Directions for this task:
Below are some records. Return exactly the lines from the one containing "Identify the click" through the one containing "Impressum (355, 1084)", both included, and only those.

Dataset entries:

-------------------------

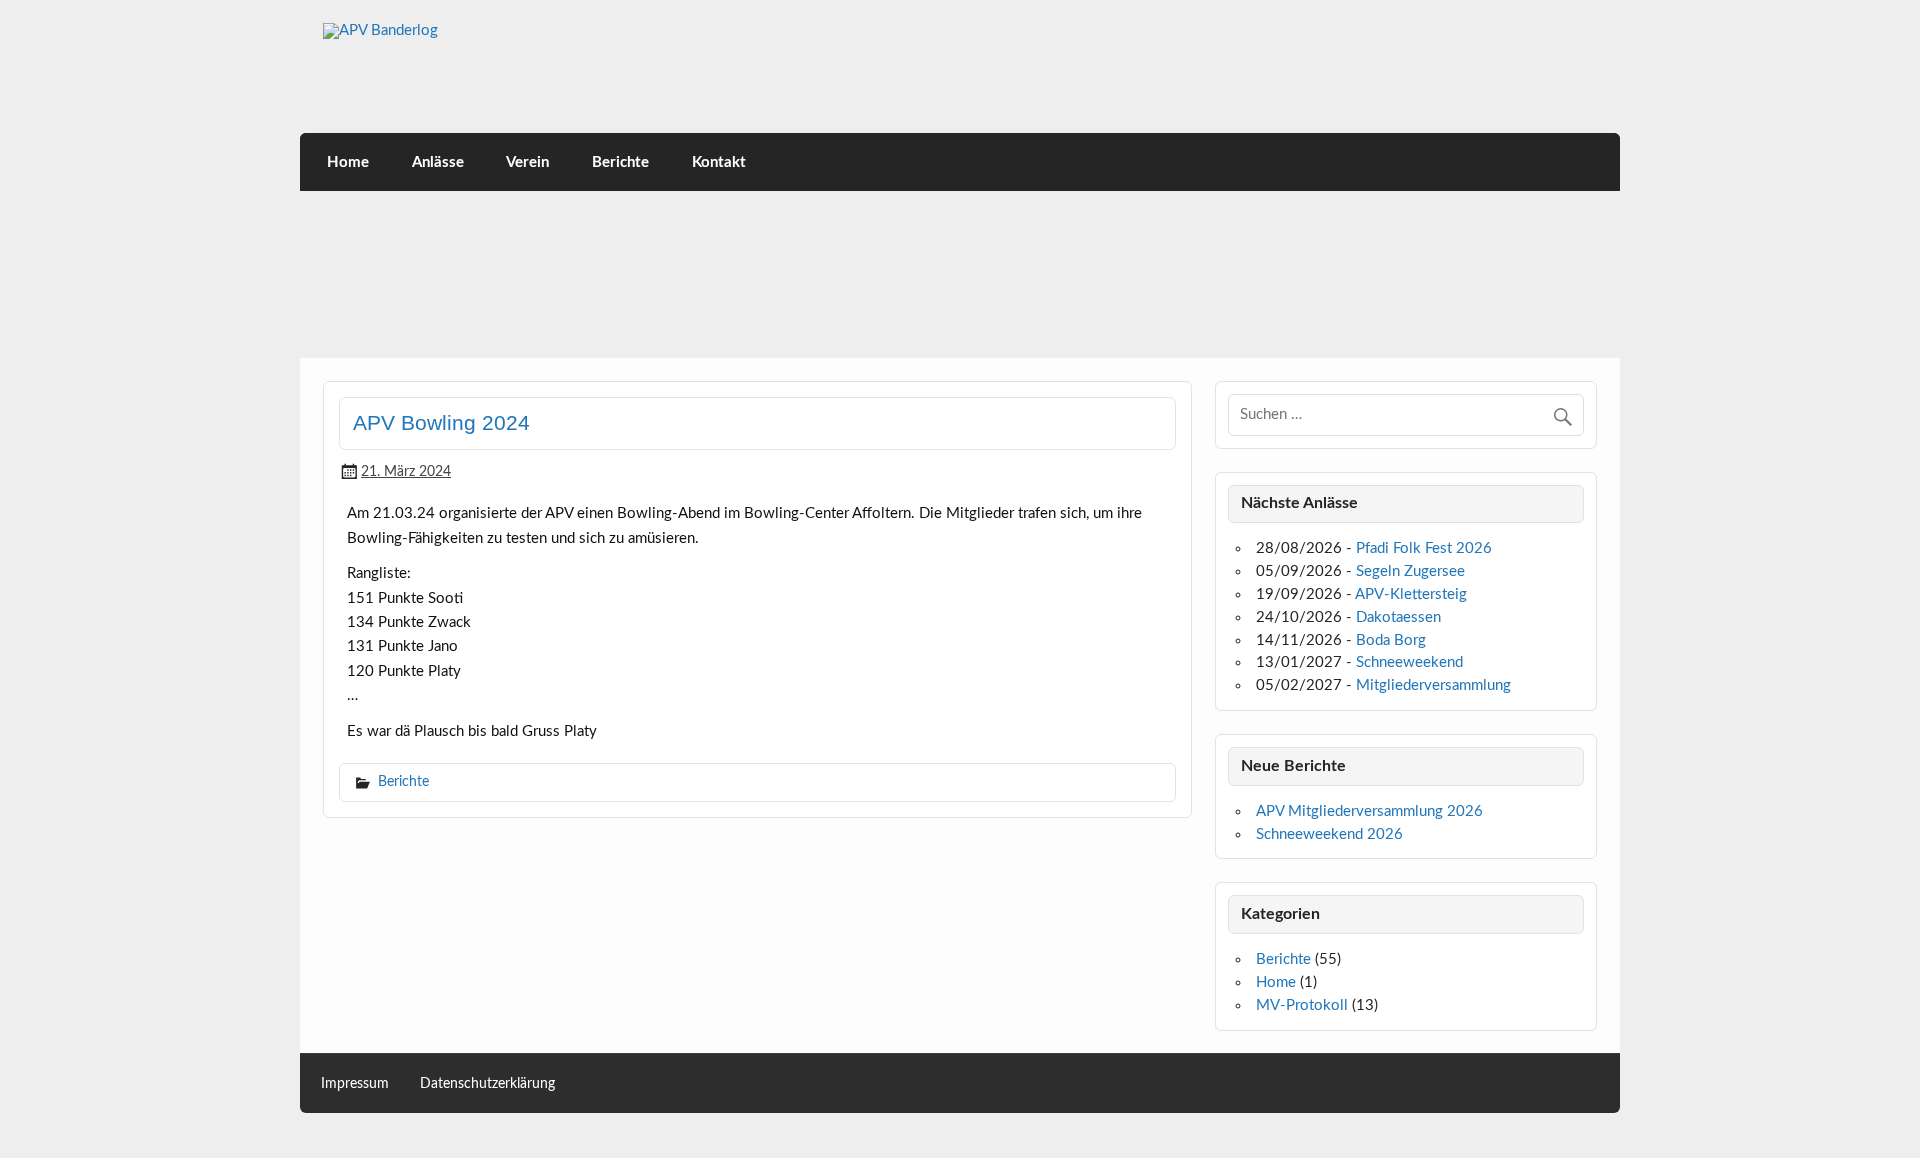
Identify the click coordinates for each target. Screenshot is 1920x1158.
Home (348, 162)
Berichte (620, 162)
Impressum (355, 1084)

-------------------------

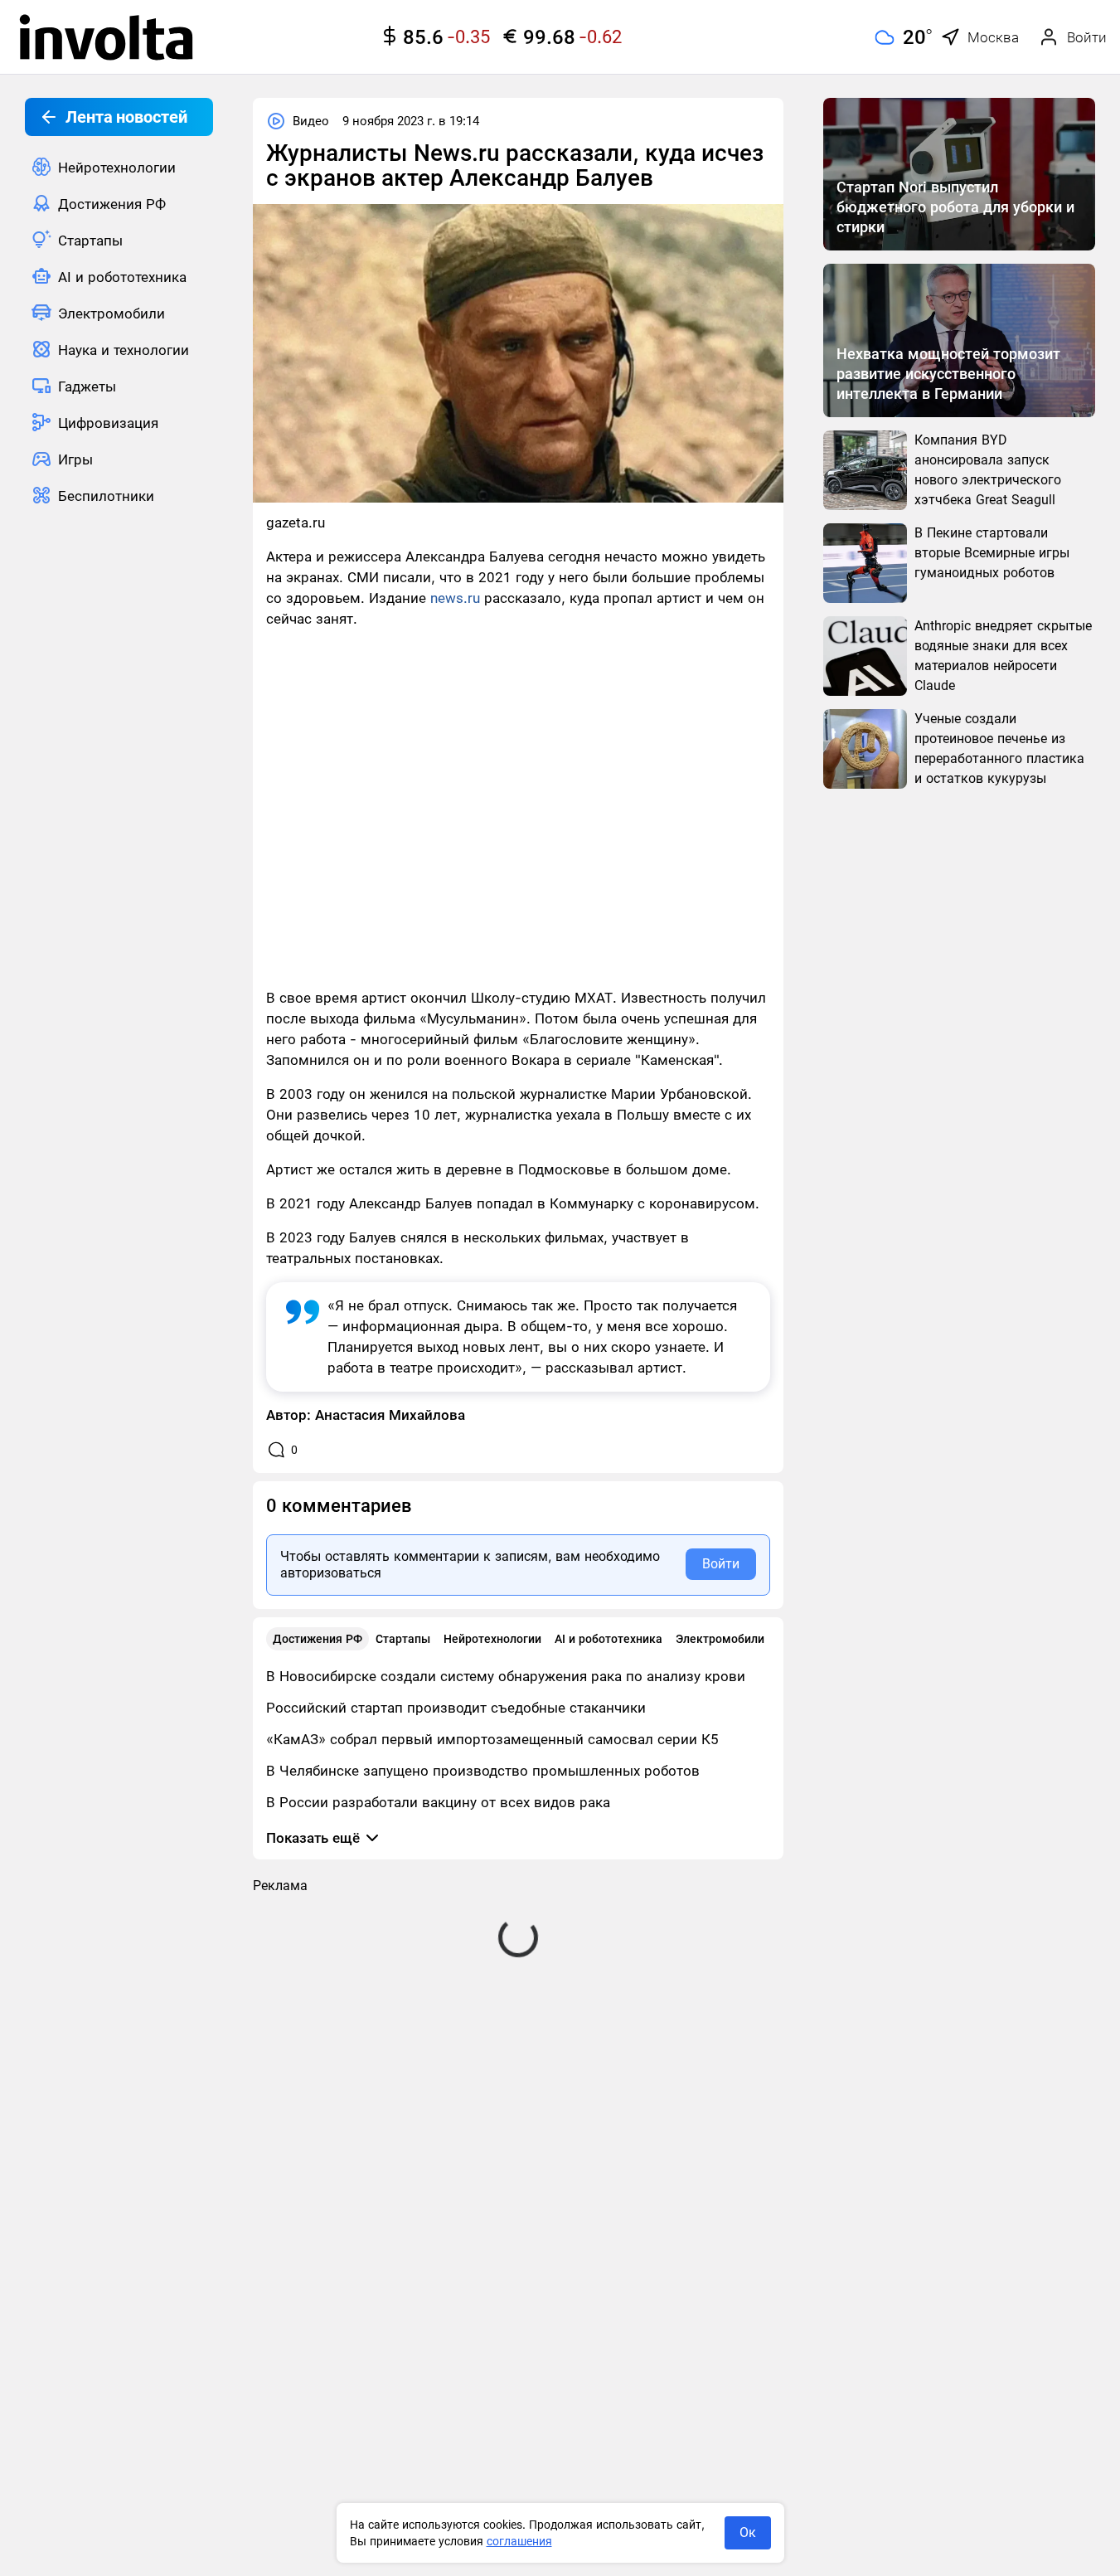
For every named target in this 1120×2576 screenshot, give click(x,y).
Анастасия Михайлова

-------------------------

Response to the task:
Identify the click coordinates for each target. Screenshot is 1920x1158.
Home (348, 162)
Berichte (620, 162)
Impressum (355, 1084)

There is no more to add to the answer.